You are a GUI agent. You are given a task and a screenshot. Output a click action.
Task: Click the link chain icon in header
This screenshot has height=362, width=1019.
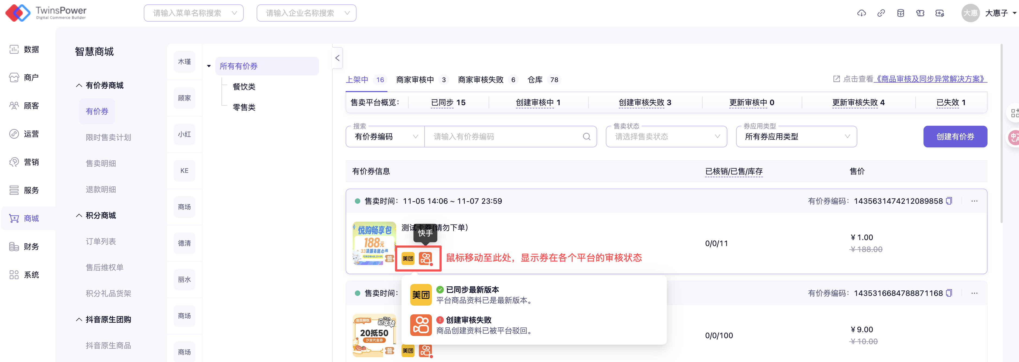[x=881, y=13]
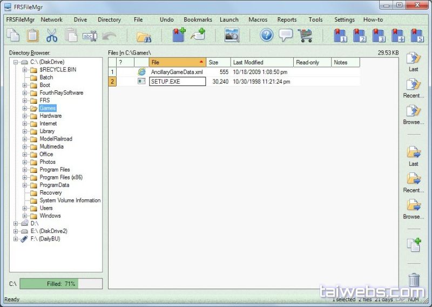Collapse the C:\ (DiskDrive) tree node
This screenshot has width=432, height=307.
[x=16, y=62]
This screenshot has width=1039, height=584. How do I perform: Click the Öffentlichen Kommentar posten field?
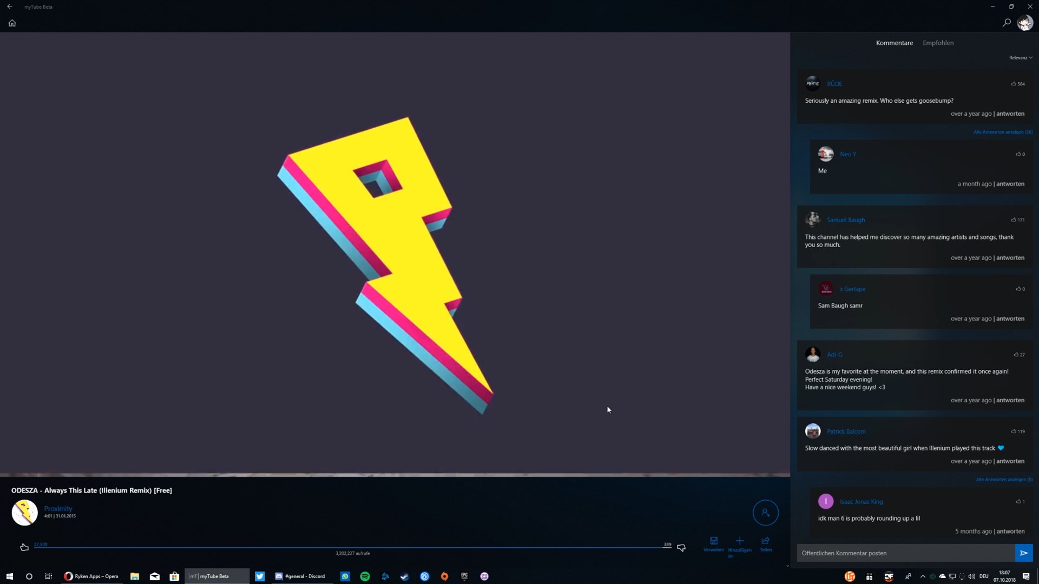click(x=905, y=553)
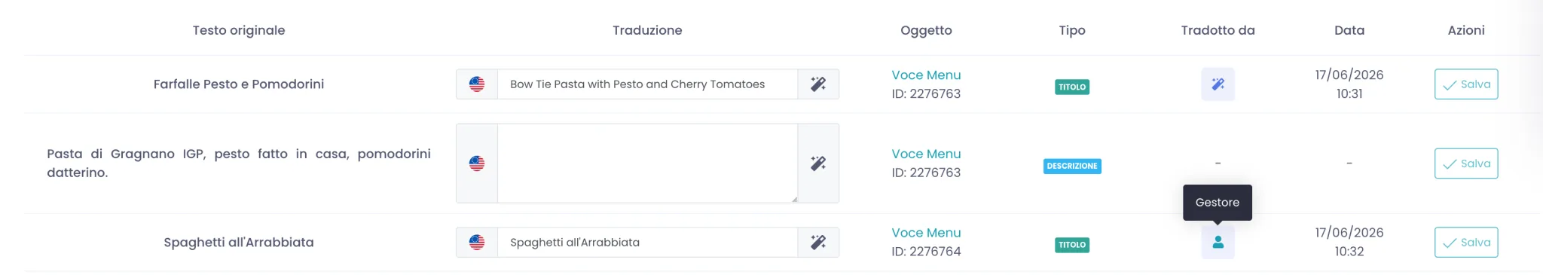Screen dimensions: 1543x275
Task: Save the Pasta di Gragnano description translation
Action: pos(1466,163)
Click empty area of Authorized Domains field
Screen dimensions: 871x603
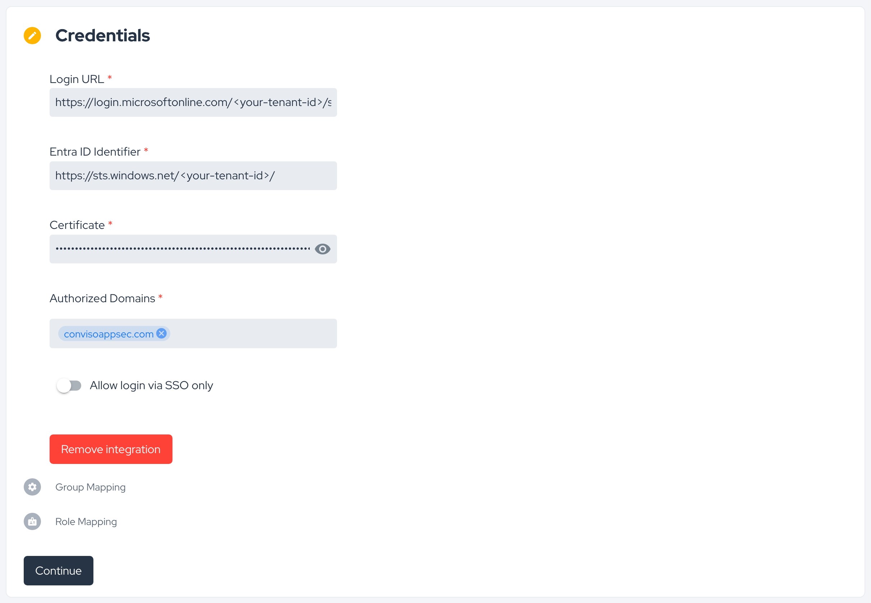[x=253, y=334]
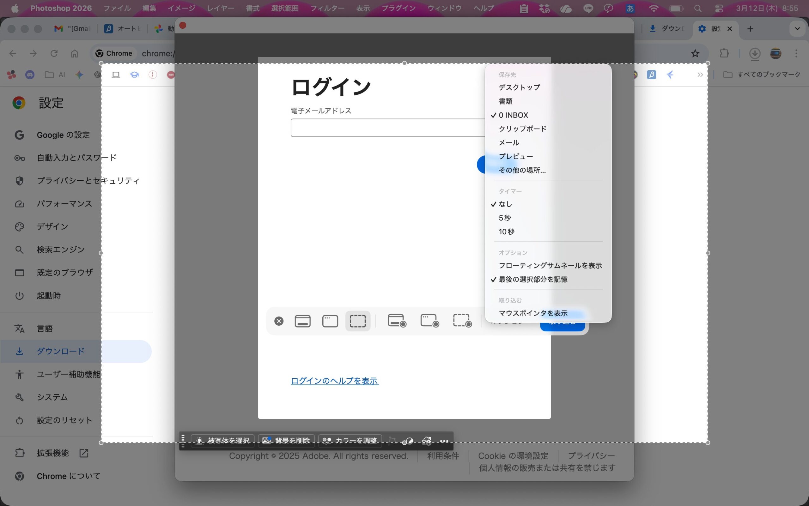Enable マウスポインタを表示 option
Image resolution: width=809 pixels, height=506 pixels.
tap(533, 313)
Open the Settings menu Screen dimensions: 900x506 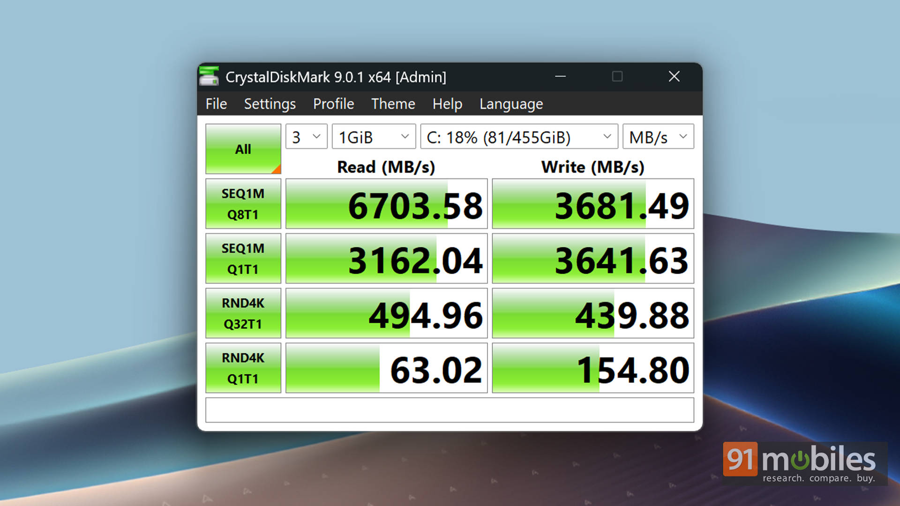pos(270,104)
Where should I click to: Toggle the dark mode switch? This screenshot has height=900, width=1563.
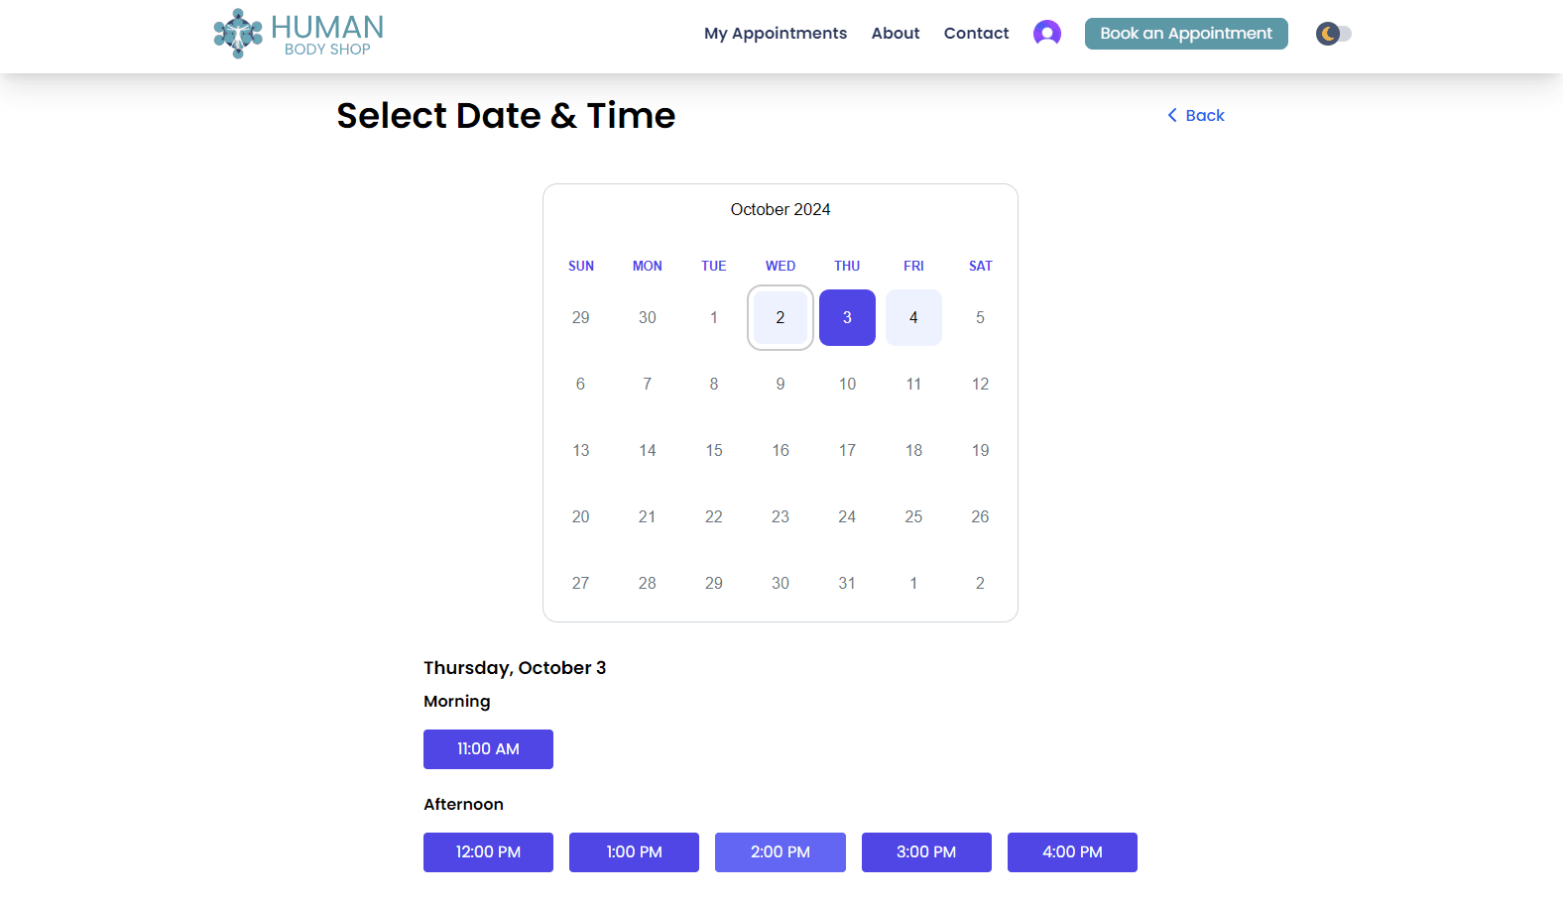coord(1334,34)
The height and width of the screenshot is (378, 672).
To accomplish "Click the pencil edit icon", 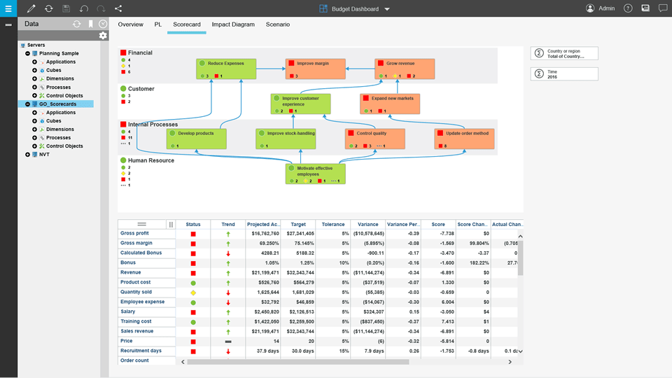I will tap(31, 8).
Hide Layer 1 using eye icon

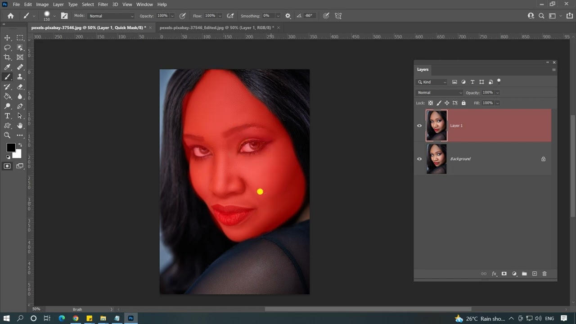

_____

Swap "header" for "footer" in the entries, starting with the first line and going on through the line with "[x=16, y=62]", and write those lines out again, otherwise unchanged and without the pictures.

* [Full solution]
You are a GUI agent. You are given a task and a screenshot. Output a click action.
Task: Click the link chain icon in footer
This screenshot has height=362, width=1019.
[x=881, y=13]
Collapse the C:\ (DiskDrive) tree node
This screenshot has width=432, height=307.
[x=16, y=62]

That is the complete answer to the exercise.